Figure 3.

Oligonucleotide-based therapeutic modulation of splice site selectivity by endogenous splicing machinery. The presence of multiple different splice site options that all produce a viable mRNA transcript post-processing opens the possibility of incorrect selection of the correct splice site for the tissue or cell, with potential tumorigenic effects. SSOs can be used to bind splice sites and prevent recognition, therefore allowing the modulation of the produced protein. For instance, the figure shows a case where dysregulated splicing pathways cause incorrect splice site recognition, leading to the production of an oncogenic protein lacking a regulatory site (and thus presumably being constitutively active, promoting uncontrolled growth).
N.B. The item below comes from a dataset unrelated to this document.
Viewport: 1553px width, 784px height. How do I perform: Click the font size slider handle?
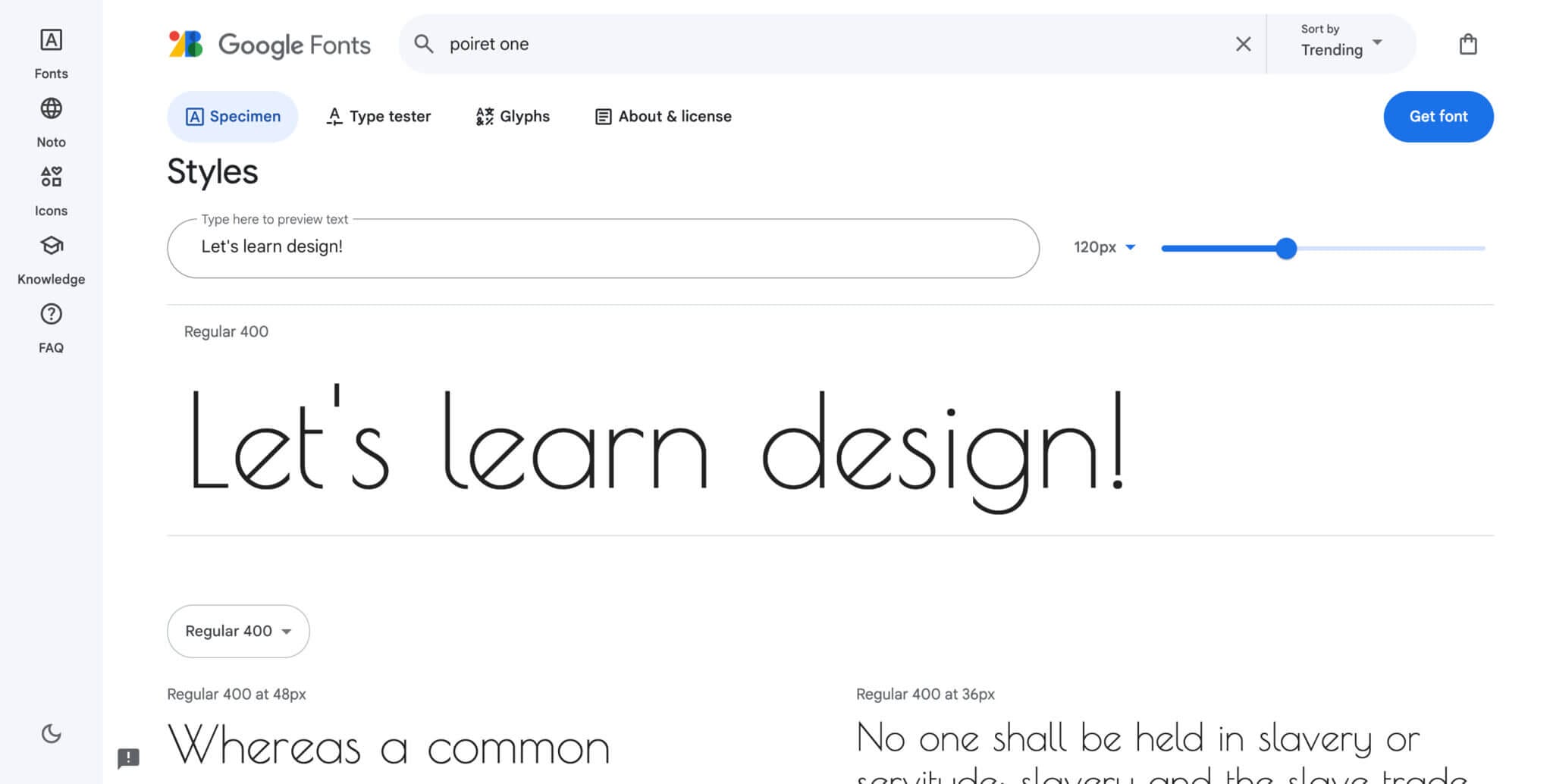pos(1286,249)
The introduction of SSOs restores the proper splicing product, producing a normally controlled protein. More generally, ASOs can be used for a similar function. The figure depicts a case where dysfunctional splicing machinery leads to improper inclusion of an intron which contains within it a polyadenylation site, leading to premature polyadenylation and truncation of the product. Introduction of the ASO blocks recognition of this splice site that was allowing for the inclusion of the intronic polyadenylation site, restoring the normal protein product. Abbreviations: ASO, antisense oligonucleotide; poly-A, polyadenylation; SS, splice site; SSO, splice-switching antisense oligonucleotide.